§ **Exercise set**
**A)** Answer these from the report on fight videos posted to Facebook:
(i) How does the report describe Doug Read?
(ii) What is Michelle Phillips's profession?
(iii) Where was the video that FOX 13 first showed on Tuesday taken?
**B)** Carry on the news report about fight videos on Facebook, starting after its last sentence.

§ **Text provided**
=-=-=
They're violent, disturbing, and for the most part, they involve kids.

Punching, kicking and whaling on each other -- then posting the video on Facebook for everyone to see.

And hundreds of thousands are "liking" it.

"It's kind of a new thing to videotape it and put it up. I think people try to use it as a rite of passage maybe in some ways, just to show that they're tough," says student Doug Read.

Fan pages with names like "You Got Knocked The (*#$%*) Out" and "Crazy Fights" show video after video after video.

"They don't understand the severity of it because they are hiding behind the computer. They feel a sense of safety as opposed to doing something bad to someone to their face," says professional life coach Michelle Phillips.

And if you think your kids would never be involved, think again. A video FOX 13 first showed you Tuesday was taken on a Pasco County school bus. It shows the victim, 16-year old Chase Cristia, an honor roll student at Mitchell High, viciously attacked by one of her classmates.

Pasco deputies say she was ambushed and beaten from behind.
=-=-=
§ **Given information**

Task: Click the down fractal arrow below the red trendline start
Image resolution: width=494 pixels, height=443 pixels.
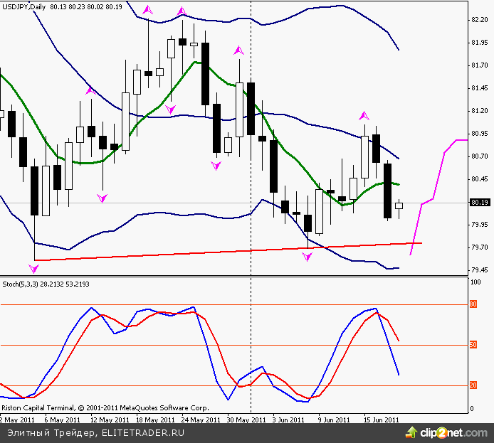Action: click(x=34, y=268)
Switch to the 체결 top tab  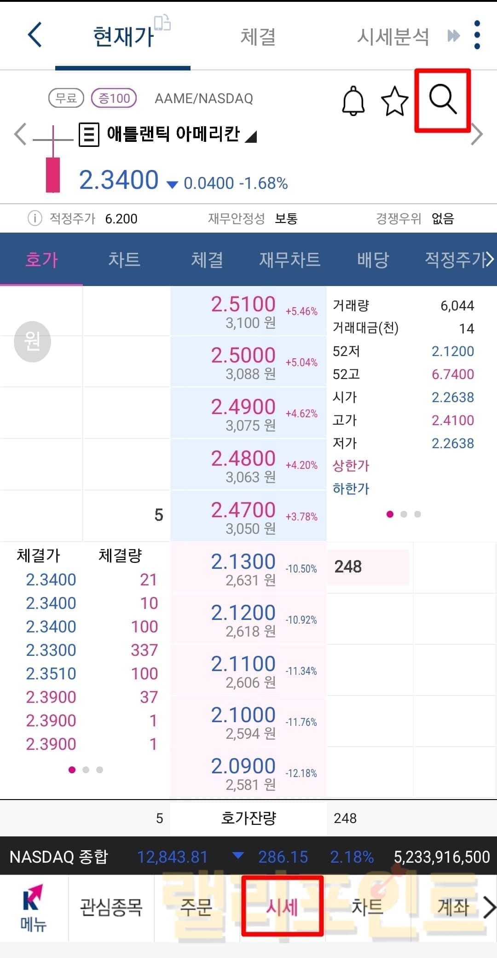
=-=-=
§ **Per-task answers**
**A)**
(i) He is a student.
(ii) She is a professional life coach.
(iii) On a Pasco County school bus.

**B)**
Another student, who deputies say was in on it, whipped out a cell phone to record the attack and then posted it online.

"It hurts more that it was put on Facebook for everyone to see, not just the people on the bus. I get phone calls and text messages every hour, asking what happened, how am I," Chase says.

"Horrifying, horrifying to see it had gone to so many people," says her mother, Tracy Cristia.

The two girls involved in the school bus attack have been suspended from school and the Pasco County School District has opened an internal investigation into the incident.

The Pasco Sheriff's Office also arrested the girls. One is charged with simple battery. The other is charged as a principal to battery.

Phillips says helping kids build self-esteem and self worth is the first and best defense.

"The better that kids feel about themselves, the less likely they will engage in that kind of behavior. And that starts with us as parents. How are we speaking to ourselves and to others. How are we treating ourselves and others," Phillips says.

"I don't think it should be on Facebook because Facebook prides itself on being family friendly, and everything's private and restricts things like nudity, and it's just absurd," says student Brendan Carroll.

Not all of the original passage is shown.